• **What the task requires**: In the rows below, change "Response curve" to "Frequency response" in the part that opens with the line containing "Open Internet Explorer" and closes with the line containing "Save the checklist". Give back only that part, with everything else left as it is.

[Rows for locating text and elements]
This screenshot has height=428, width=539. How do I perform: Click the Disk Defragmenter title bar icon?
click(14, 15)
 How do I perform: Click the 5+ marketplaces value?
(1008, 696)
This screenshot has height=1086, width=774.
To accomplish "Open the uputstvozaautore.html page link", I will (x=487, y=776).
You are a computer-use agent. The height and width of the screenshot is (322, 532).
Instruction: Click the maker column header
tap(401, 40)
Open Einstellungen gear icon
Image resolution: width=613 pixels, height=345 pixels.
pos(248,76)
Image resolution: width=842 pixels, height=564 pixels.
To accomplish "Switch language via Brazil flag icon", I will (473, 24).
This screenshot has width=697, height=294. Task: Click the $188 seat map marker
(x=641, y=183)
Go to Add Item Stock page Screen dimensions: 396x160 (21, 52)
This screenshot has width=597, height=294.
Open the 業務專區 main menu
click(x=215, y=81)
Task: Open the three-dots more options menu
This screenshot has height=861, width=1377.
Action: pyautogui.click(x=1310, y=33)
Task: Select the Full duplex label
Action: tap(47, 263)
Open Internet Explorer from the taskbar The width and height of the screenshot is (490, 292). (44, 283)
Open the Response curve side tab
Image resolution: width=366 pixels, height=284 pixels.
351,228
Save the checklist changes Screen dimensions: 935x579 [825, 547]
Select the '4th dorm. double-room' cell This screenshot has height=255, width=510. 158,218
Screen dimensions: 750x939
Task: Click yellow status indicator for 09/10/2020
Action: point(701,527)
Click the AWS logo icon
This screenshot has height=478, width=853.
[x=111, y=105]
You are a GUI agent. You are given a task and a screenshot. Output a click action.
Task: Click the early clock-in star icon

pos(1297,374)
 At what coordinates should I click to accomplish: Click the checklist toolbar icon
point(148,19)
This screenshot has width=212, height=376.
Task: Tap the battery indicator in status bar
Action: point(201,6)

• **Written answer**:
Open Internet Explorer from the taskbar The width and height of the screenshot is (490, 292). (44, 283)
Open the Frequency response side tab
Image resolution: width=366 pixels, height=284 pixels.
351,228
Save the checklist changes Screen dimensions: 935x579 [825, 547]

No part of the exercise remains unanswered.